When Knowledge Surpasses Wisdom

“Happy is the man who finds wisdom, and the man who gains understanding.” (Proverbs 3:13)

As I was growing up in Oklahoma I often heard the expression, “You’re getting too smart for your own good!”  Now sometimes that directive was aimed at someone else, but there were times when it was being spoken to me and hopefully I had the young wisdom then to heed the warning!

The fact is if all of us do not heed the warning, it can lead to many difficulties and problems we would really rather not face.  There are times in each of our lives when we seem to get ‘too smart for our own good’ aren’t there?

It is one thing to gain knowledge in whatever field of endeavor you might want to choose, but it is another thing entirely to use that knowledge recklessly or without care and caution.

We are living at a time when man’s knowledge of the universe and life lived is growing by leaps and bounds.  Advancement in medicine, treatment of various maladies, how things grow, how things work and how to use these advancements is amazing.  Enhancing man’s ability to see under the surface of the earth and below in the sea have helped mankind to discover more about ancient civilizations. Things God has known all along!

Yes, we are living in a wonderful age of discovery, but we are also living in an age when mankind is getting too smart for its own good. Ironically, mankind continues to devote a great deal of time and energy in figuring out how to store all this newfound knowledge.

T.S. Eliot wrote, “Where is the wisdom we have lost in knowledge?  Where is the knowledge we have lost in information?”

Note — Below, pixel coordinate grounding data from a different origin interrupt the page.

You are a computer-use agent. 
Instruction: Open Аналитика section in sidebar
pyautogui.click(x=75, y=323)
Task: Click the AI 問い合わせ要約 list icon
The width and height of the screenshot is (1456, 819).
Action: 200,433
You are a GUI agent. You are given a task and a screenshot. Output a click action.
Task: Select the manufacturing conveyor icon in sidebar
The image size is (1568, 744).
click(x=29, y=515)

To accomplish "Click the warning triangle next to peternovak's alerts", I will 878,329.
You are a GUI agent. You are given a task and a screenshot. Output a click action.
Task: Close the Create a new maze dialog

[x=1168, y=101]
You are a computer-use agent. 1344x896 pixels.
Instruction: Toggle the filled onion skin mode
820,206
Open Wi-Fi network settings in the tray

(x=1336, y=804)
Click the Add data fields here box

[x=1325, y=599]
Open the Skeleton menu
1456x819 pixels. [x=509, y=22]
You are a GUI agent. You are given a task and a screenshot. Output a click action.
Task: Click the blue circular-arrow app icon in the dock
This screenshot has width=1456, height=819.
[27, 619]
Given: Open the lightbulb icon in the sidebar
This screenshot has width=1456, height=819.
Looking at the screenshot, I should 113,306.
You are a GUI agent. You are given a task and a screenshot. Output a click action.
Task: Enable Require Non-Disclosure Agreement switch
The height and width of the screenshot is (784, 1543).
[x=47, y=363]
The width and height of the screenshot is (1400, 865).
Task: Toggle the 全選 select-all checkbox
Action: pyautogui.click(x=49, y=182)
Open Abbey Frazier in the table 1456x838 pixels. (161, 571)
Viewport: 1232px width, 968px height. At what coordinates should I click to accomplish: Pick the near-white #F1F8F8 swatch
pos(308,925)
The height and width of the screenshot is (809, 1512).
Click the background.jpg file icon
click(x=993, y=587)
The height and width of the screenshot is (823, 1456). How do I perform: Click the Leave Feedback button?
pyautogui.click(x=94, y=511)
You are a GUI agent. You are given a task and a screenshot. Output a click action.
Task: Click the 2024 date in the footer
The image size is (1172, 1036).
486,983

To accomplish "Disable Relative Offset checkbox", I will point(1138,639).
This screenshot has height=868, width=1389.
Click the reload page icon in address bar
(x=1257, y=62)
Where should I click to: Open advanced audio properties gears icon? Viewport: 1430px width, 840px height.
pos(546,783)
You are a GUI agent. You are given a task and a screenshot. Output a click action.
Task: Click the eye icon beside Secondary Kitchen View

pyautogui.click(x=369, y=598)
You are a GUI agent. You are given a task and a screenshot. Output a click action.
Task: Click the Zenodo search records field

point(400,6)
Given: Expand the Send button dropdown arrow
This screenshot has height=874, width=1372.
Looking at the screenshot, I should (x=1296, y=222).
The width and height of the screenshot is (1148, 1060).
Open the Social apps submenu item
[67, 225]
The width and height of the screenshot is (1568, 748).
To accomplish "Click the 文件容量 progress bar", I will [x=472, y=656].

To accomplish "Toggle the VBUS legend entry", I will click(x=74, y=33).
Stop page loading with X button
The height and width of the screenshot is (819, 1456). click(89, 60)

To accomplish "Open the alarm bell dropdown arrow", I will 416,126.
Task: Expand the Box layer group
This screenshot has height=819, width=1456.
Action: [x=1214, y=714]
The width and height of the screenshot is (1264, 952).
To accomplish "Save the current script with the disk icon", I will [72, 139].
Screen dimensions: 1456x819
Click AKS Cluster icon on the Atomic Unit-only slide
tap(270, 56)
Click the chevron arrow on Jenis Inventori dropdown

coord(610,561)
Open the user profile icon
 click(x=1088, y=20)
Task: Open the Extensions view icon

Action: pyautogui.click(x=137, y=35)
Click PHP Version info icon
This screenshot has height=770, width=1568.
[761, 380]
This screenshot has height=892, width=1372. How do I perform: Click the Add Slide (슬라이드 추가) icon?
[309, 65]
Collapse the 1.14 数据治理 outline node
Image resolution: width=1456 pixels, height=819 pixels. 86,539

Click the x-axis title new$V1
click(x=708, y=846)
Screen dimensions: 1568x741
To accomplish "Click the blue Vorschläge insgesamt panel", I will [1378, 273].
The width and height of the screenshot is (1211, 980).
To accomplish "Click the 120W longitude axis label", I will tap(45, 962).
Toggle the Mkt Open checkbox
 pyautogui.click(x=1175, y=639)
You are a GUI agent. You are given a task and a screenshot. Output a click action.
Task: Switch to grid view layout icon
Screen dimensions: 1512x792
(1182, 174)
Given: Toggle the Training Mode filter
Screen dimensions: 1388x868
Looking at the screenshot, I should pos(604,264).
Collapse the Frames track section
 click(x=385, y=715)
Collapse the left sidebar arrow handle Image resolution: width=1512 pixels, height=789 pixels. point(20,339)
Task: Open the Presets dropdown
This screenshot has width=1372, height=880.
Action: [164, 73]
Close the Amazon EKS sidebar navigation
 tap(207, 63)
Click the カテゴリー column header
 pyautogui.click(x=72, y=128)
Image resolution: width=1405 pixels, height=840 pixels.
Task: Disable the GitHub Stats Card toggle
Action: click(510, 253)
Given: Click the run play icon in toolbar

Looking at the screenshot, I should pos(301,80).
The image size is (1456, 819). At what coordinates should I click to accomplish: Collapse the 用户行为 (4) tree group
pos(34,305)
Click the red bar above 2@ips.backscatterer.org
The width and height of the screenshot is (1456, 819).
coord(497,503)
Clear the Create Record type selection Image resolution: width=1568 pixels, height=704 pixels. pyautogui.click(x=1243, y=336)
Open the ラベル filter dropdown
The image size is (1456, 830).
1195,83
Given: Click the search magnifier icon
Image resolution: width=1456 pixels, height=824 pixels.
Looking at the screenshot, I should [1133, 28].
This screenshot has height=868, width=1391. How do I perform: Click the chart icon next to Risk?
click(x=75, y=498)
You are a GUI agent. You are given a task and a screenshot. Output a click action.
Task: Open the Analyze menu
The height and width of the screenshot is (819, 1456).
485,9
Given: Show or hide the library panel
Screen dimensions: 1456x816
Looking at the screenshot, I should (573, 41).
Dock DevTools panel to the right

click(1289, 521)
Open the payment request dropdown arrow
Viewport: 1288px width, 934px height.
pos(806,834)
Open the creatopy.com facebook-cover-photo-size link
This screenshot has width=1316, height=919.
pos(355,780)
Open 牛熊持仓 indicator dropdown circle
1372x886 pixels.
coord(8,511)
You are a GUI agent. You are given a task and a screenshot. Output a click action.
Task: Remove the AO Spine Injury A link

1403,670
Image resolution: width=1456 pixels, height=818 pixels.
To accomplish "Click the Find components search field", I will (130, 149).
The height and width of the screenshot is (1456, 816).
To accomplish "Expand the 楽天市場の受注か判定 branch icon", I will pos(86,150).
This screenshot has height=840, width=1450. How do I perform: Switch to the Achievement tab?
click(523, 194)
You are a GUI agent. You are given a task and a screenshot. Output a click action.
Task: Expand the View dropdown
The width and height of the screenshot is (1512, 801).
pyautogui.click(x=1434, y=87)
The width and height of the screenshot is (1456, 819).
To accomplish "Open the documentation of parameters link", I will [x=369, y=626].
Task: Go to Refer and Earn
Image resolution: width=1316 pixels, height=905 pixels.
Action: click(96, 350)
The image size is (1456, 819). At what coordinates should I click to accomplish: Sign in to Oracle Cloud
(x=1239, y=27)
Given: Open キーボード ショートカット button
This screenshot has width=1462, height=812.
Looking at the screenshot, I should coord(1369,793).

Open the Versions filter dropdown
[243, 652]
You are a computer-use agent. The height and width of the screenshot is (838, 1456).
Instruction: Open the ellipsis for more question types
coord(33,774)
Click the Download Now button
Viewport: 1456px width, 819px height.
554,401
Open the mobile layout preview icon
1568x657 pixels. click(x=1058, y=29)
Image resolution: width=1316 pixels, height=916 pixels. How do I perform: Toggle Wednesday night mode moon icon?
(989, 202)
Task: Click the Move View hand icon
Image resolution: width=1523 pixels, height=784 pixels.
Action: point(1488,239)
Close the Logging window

As men have grown in knowledge, our common enemy has convinced them they no longer need God in their lives!  Arrogance and pride have replaced humility.  Just as the apostle Paul wrote by inspiration in Romans 1:22-23, “Professing to be wise, they became fools, and changed the glory of the incorruptible God into an image made like corruptible man,and birds and four-footed animals and creeping things.”

“Wisdom ceases to be wisdom when it becomes too proud to weep, too grave to laugh, and too selfish to seek other than itself.” —Kahil Gibran

Perhaps an oversimplification, but nonetheless true is this:  Knowledge is the accumulation of facts; Wisdom is the ability to use those facts in a responsible way and manner.”

We all need to assess where the emphasis in our lives really is.  Are we more interested in gaining knowledge of all sorts including biblical knowledge or in discovering how to use that knowledge in a sensible, respectable and giving-God-the-glory kind of way?

“The fear of the Lord is the beginning of knowledge, but fools despise wisdom and instruction.”  (Proverbs 1:7)

Bill Fairchild, Jr.

P.S. Wisdom will lead each of us to spend more times learning and applying what we read from God’s Word every day of our life!